Automated Test-Case Reduction

July 15, 2024

Last time, we saw how deleting stuff from a test case can be an easy and fun route to the root cause of a bug. It’s less easy and less fun when the test cases get big. The inner loop of test-case reduction can get old quickly: delete stuff, run the special command, check the output to decide whether to backtrack or proceed. It’s rote, mechanical, and annoyingly error prone.

Let’s make the computer do it instead. Automated test-case reducers in the C-Reduce mold follow essentially the same “algorithm” we saw last time. They obviously don’t know your bug like you do, so they can’t apply the intuition you might bring to deciding which things to delete when. In return, automation can blindly try stuff much faster than a human can, potentially even in parallel.
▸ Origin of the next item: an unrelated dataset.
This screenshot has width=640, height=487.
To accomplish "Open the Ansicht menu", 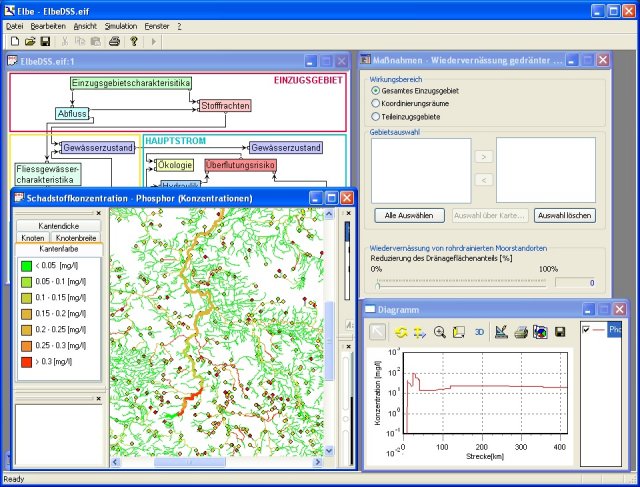I will click(85, 25).
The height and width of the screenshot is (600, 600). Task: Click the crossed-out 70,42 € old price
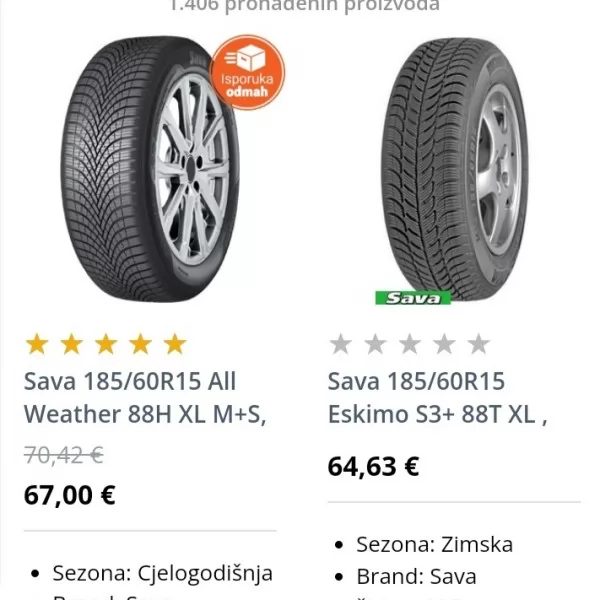click(64, 455)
So the trade-off is often worthwhile.

Automating the Reduction Process

In the manual test-case reduction “algorithm,” there are really only three parts that entailed any human judgment:

  1. Picking a part of the test case to delete.
  2. Looking at the command’s output to decide whether we need to backtrack: that is, detecting when a given deletion either removed the bug-triggering code or broke the program entirely.
  3. Deciding when to give up: when we probably can’t reduce any farther without ruining the test case.

Everything else—running the command after every edit, hitting “undo” after we decide to backtrack—was pretty clearly mechanical. Automated reducers take control of #1 and #3. Picking the code to delete (#1) is just guesswork anyway; because we rely on step #2 to detect cases where a deletion went awry, it suffices to guess wildly using a pile of heuristics that have some probability of finding a useful deletion. To decide when to stop (#3), reducers detect a fixed point: they give up when the heuristics fail to find any more code they can safely delete.

That leaves us with #2: deciding whether a given version of the test case still works to reproduce the bug you’re interested in. Test-case reducers call this the interestingness test (in the C-Reduce tradition), and they typically want you to write it down as a shell script. To use a reducer, then, you usually just need two ingredients: the original test case you want to reduce and the interestingness test script.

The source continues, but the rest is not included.